**Data shown**:
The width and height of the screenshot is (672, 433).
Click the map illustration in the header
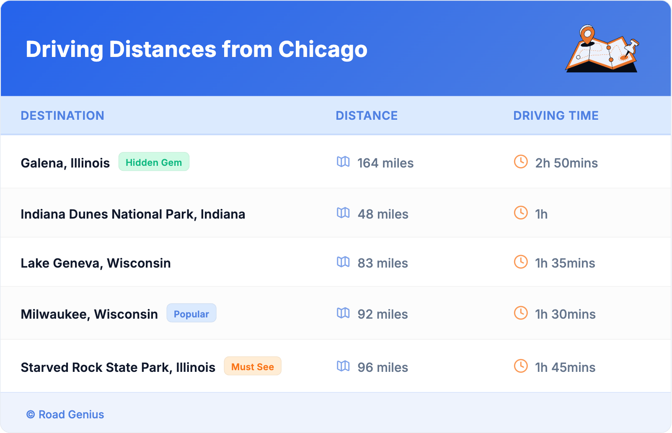(x=602, y=49)
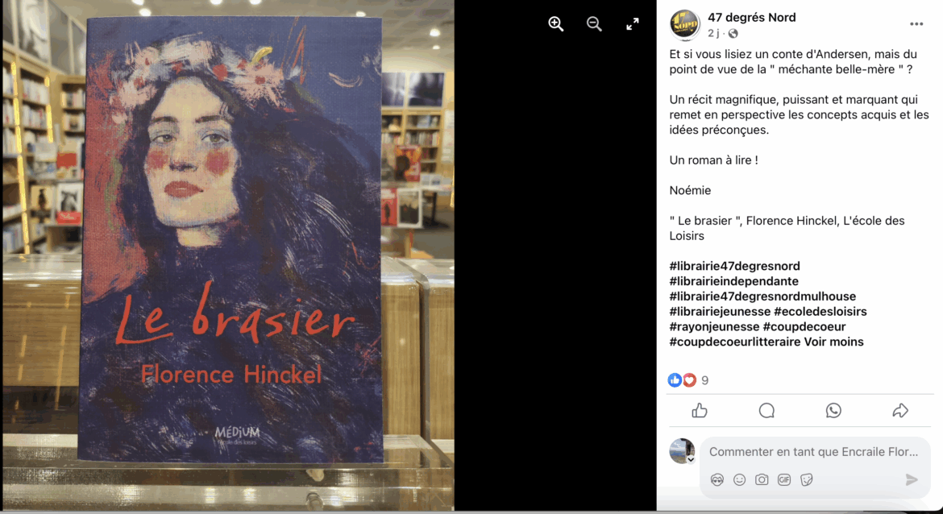Share the post with arrow icon

point(900,411)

**Aim of the exercise**:
All the lines above are to be given again exactly as they read, with the pictures removed.

**Expected output**:
The width and height of the screenshot is (672, 433).
Click the map illustration in the header
(x=602, y=49)
Share the post with arrow icon

point(900,411)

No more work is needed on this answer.